典型模型推理界面参数选择的截图。图片由作者提供
本文将介绍如何使用这些参数来控制大模型的幻觉(hallucinations),为模型的输出注入创造力,并进行其他细粒度的调整,主要目的是为了优化模型的输出。就像提示工程(prompt engineering)一样,对推理参数进行调优可以使模型发挥出最佳效果。
通过学习本文,我相信各位读者能够充分理解这五个关键的推理参数——temperature、top-p、top-k、frequency penalty 和 presence penalty。还可以明白这些参数对生成内容的质量和多样性产生的影响。
所以,泡好咖啡了吗?现在开始吧!
目录
01 背景信息 Background
02 质量、多样性和Temperature
03 Top-k和Top-p
04 频率惩罚和存在惩罚 Frequency and Presence Penalties
05 参数调整备忘单
06 总结
01 背景信息 Background
在选择推理参数之前,我们需要了解一些背景信息。让我们来谈谈这些模型是如何选择要生成哪些单词的。
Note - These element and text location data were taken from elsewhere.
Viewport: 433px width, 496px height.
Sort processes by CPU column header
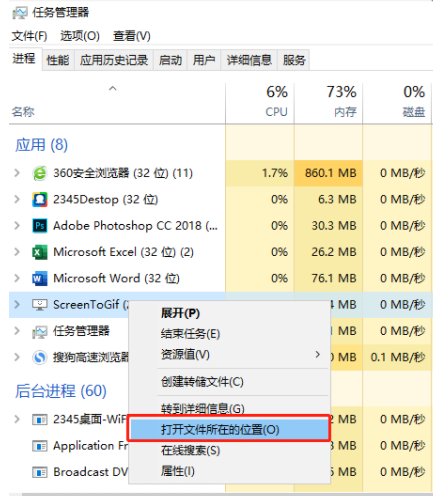tap(260, 102)
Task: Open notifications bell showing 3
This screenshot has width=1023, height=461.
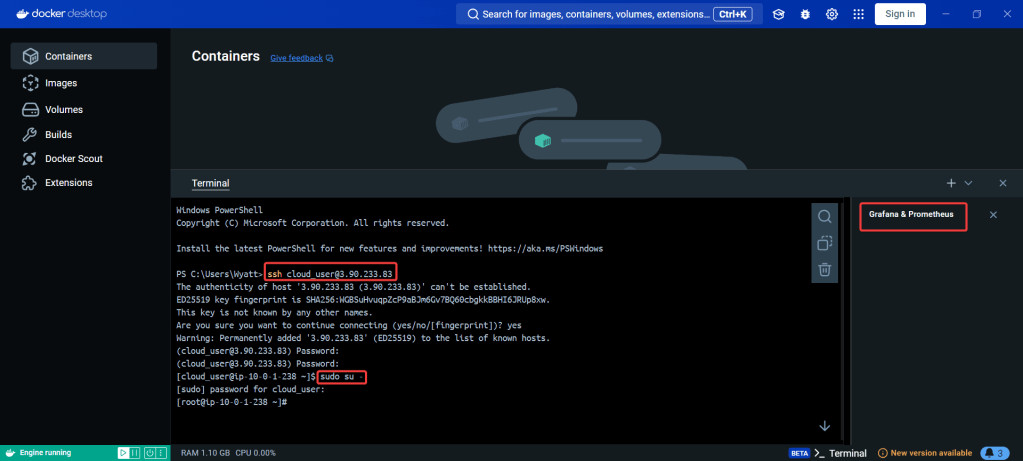Action: pyautogui.click(x=993, y=453)
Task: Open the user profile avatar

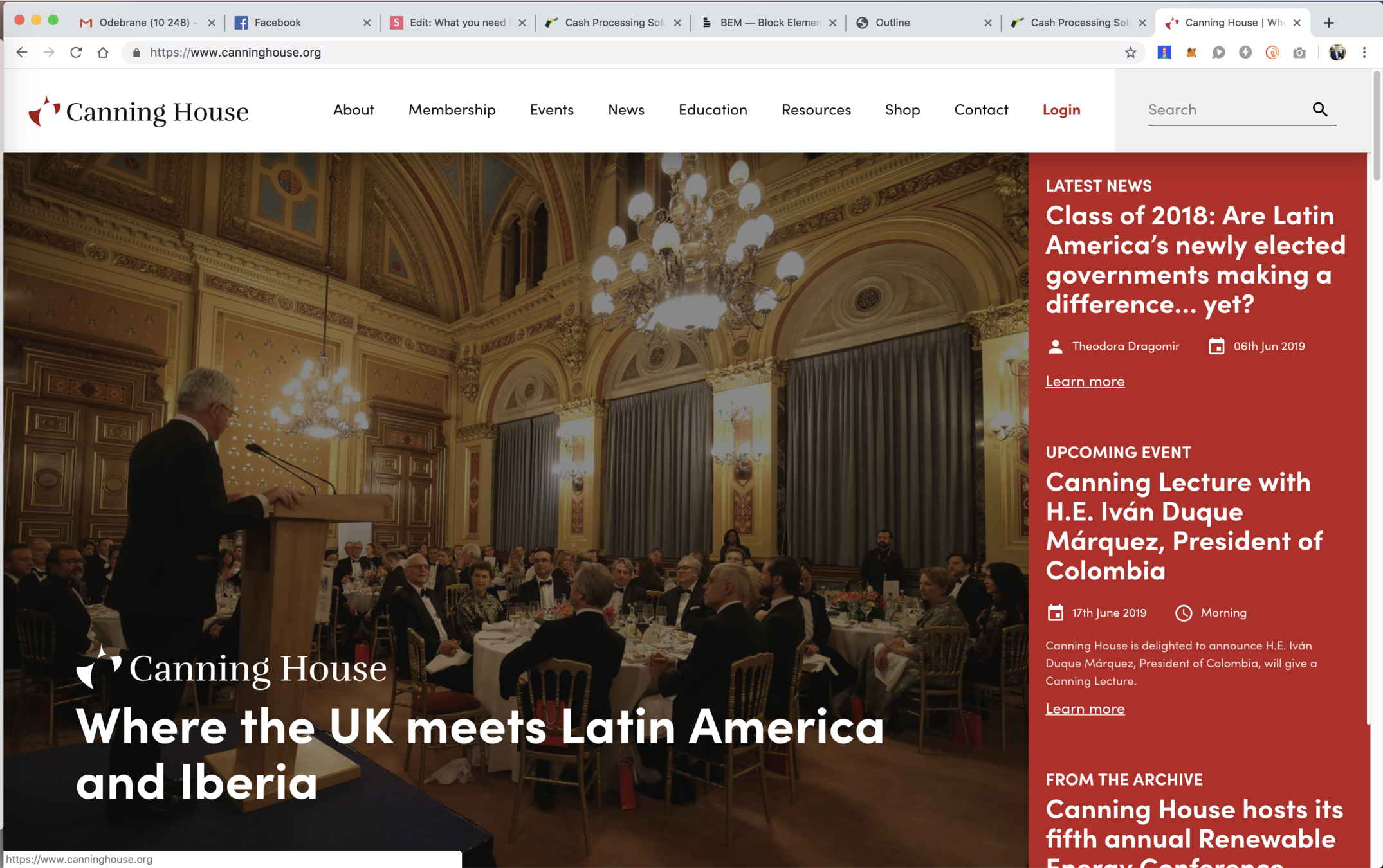Action: tap(1337, 53)
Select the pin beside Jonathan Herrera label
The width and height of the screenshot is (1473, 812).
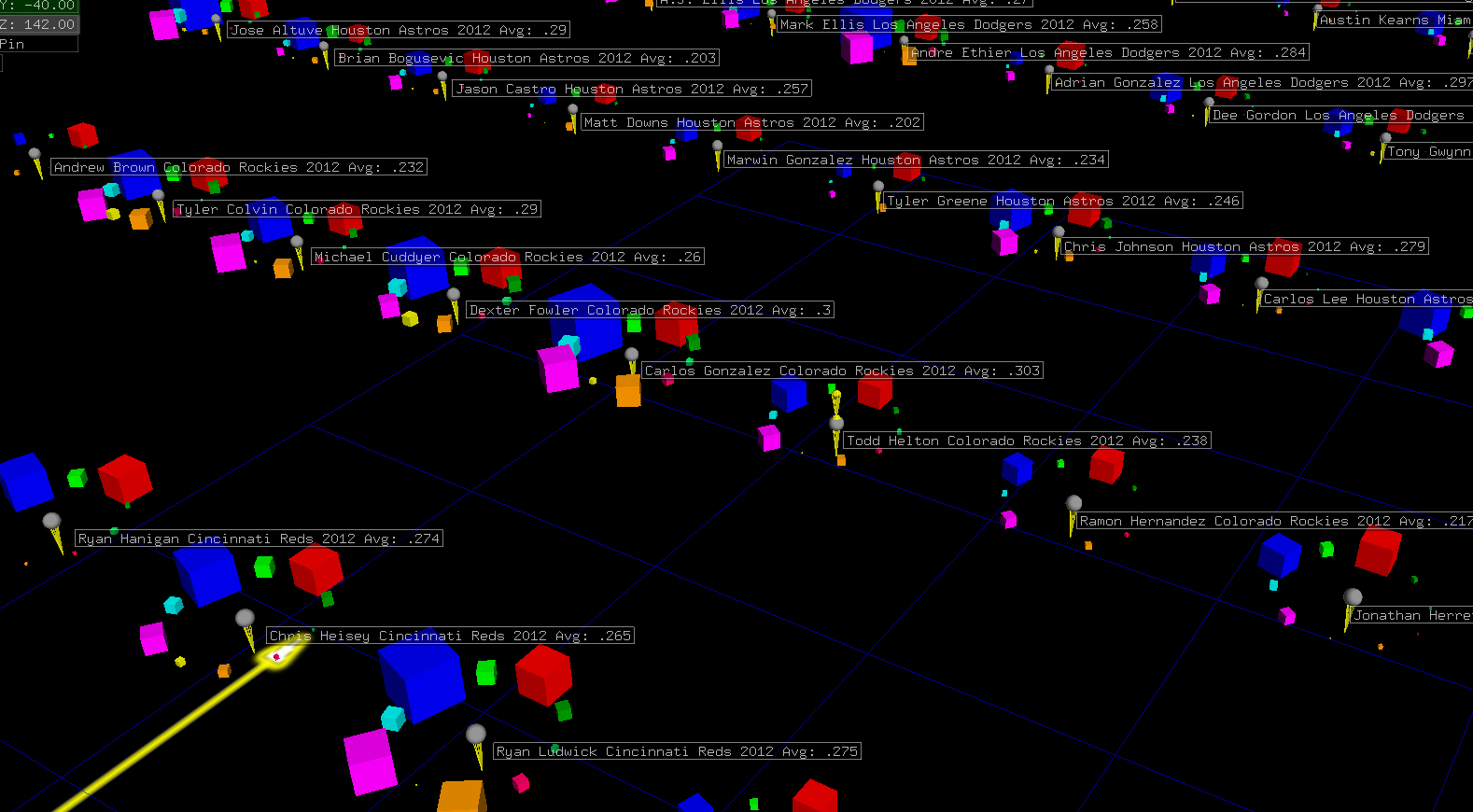tap(1352, 599)
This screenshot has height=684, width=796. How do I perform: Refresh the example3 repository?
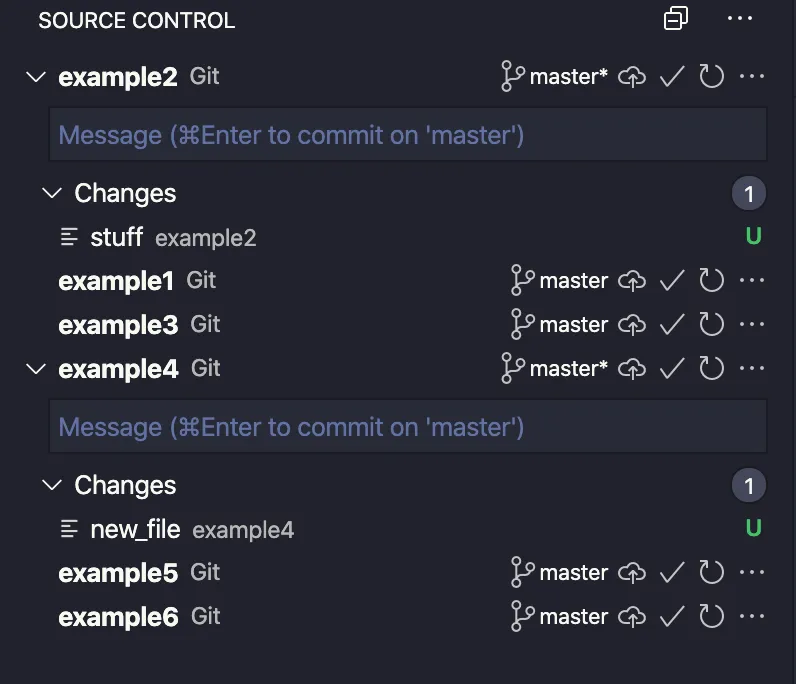(x=711, y=325)
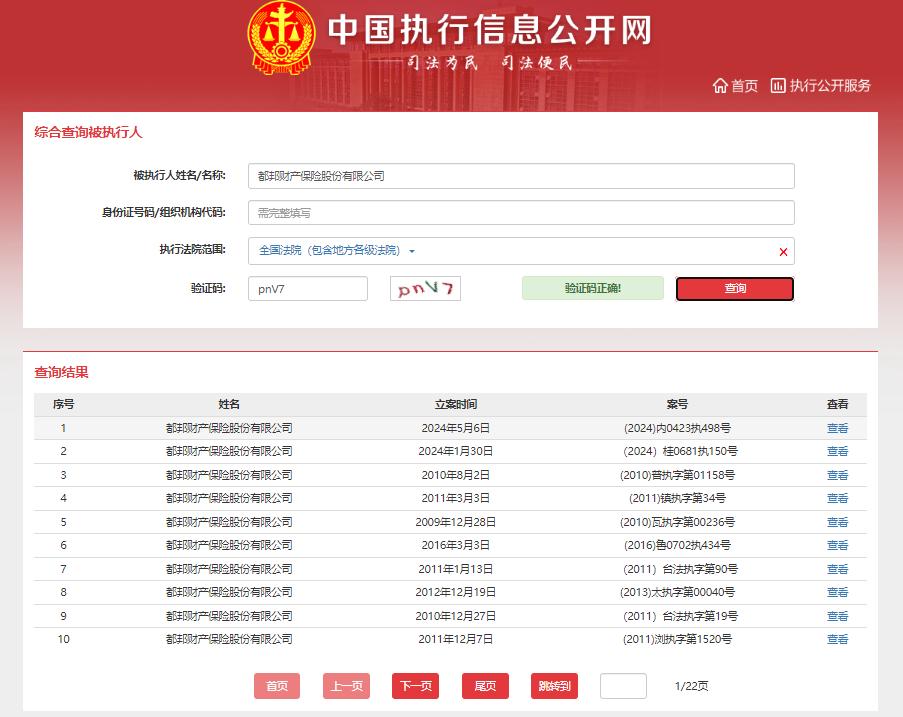The height and width of the screenshot is (717, 903).
Task: Click the 首页 pagination button
Action: [277, 686]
要阅读一份文档,语言模型会将其分解为一系列的tokens。token只是模型能够轻松理解的一小段文本:可以是一个单词(word)、一个音节(syllable)或一个字符(character)。例如,“Megaputer Intelligence Inc.” 可以被分解为五个token:[“Mega”, “puter”, “Intelligence”, “Inc”, “.”]。
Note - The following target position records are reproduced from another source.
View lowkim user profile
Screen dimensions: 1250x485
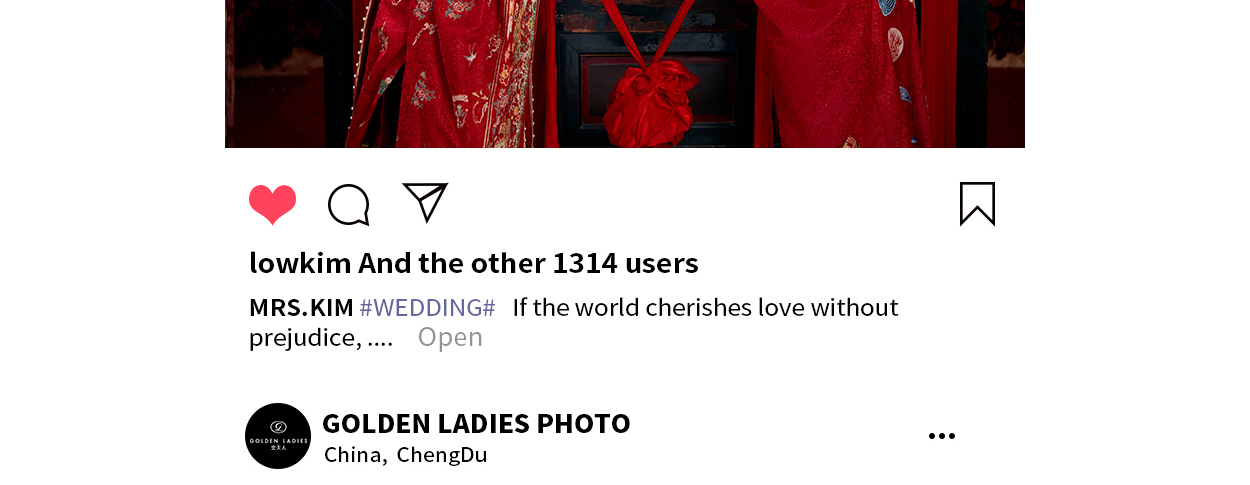300,263
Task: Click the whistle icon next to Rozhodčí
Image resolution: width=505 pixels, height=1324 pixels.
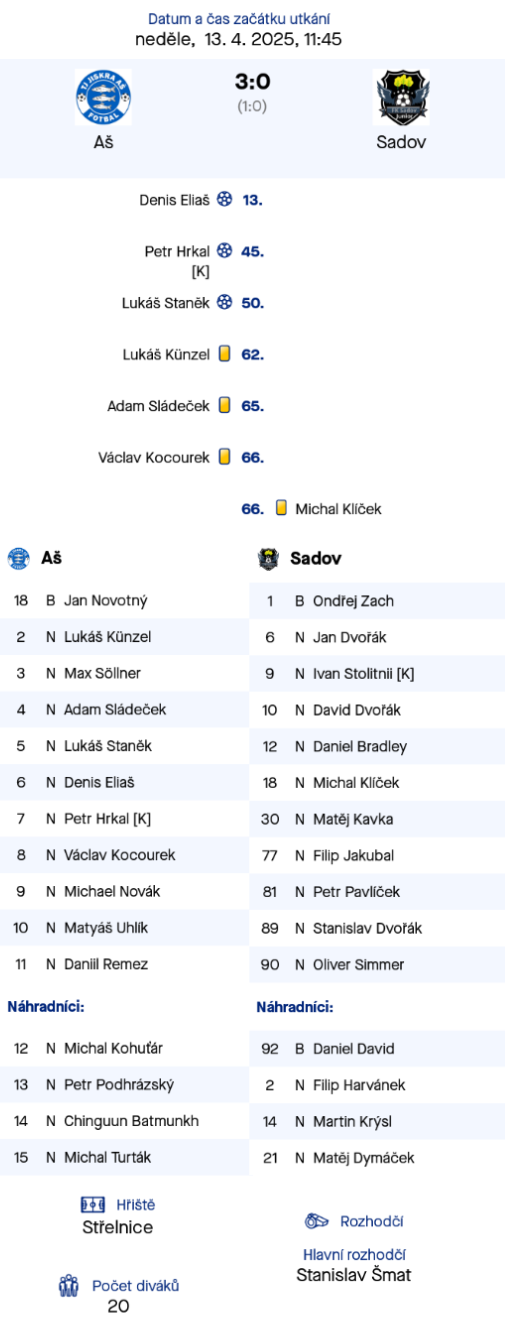Action: [x=317, y=1221]
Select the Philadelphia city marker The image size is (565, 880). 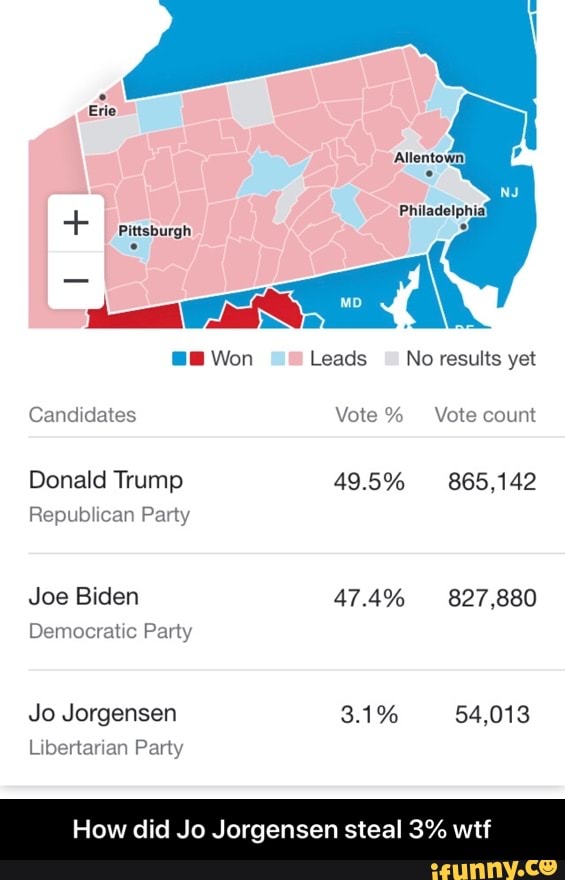(x=463, y=227)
我们熟悉的大多数语言模型都是通过重复生成token序列(sequence)中的下一个token来运作的。每次模型想要生成另一个token时,会重新阅读整个token序列并预测接下来应该出现的token。 这种策略被称为自回归生成(autoregressive generation)。
token的自回归生成。
GIF由Echo Lu[1]制作,其中包含了 Annie Surla[2]的一张图片(来自 NVIDIA[3],经过修改)。
本次修改已获得版权所有者的许可。
这解释了为什么ChatGPT会逐个地输出单词:它在生成内容时就以逐词输出的方式。
如果要选择序列中的下一个token,语言模型首先要为其词汇表中的每个token分配一个可能性分数(likelihood score)。经过模型的评估,如果某个token能够让文本得到合理的延续,就能够获得较高的可能性分数。如果某个token无法自然延续文本内容,就将获得较低的可能性分数。
语言模型分配可能性分数,以预测序列中的下一个token。
原始图片由 NVIDIA[3] 的 Annie Surla[2] 创建,经过版权所有者 Echo Lu[1] 的许可进行修改。
在分配完可能性分数(likelihood score)之后,就会使用一种将可能性分数考虑在内的token抽样选择方案(token sampling scheme)来选择token。token抽样选择方案包含一定的随机性,这样语言模型就不会每次都以相同的方式回答相同的问题。这种随机性可以成为聊天机器人或其他应用程序中的一个不错的特性。
简而言之:语言模型将文本分解为token,预测序列中的下一个token,并引入一些随机性。根据需要重复这个过程,来输出内容。
02 质量、多样性和Temperature
但是,为什么我们会想要选择第二好的token、第三好的token,或者除了最好的token以外的其他token呢?难道我们不希望每次都选择最好的token(及具有最高可能性分数的token)吗?通常情况下,我们确实会这样进行。但是,如果我们每次都选择生成最好的回复,那么我们每次都将得到相同的回复。如果我们想要得到多种多样的回复,我们可能不得不放弃一些回复内容的质量来获得回复的多样性。这种为了多样性而牺牲质量的做法被称为质量与多样性的权衡(quality-diversity tradeoff)。
在这种情况下,temperature这个参数可以告诉机器如何在质量和多样性之间进行权衡。较低的 temperature 意味着更高的质量,而较高的 temperature 意味着更高的多样性。当 temperature 设置为零时,模型总是会选择具有最高可能性分数的token,从而导致模型生成的回复缺乏多样性,但却能确保总是选择模型评估出的最高质量的token来生成回复。
很多时候,我们都希望将 temperature 设置为零。原则上,对于只需要向模型传递一次的任何提示语,都应该将 temperature 设置为零,因为这样最有可能得到一个高质量的回复。在我进行的数据分析工作中,对于实体提取(entity extraction)、事实提取(fact extraction)、情感分析(sentiment analysis)和大多数其他标准任务都设置temperature 为零。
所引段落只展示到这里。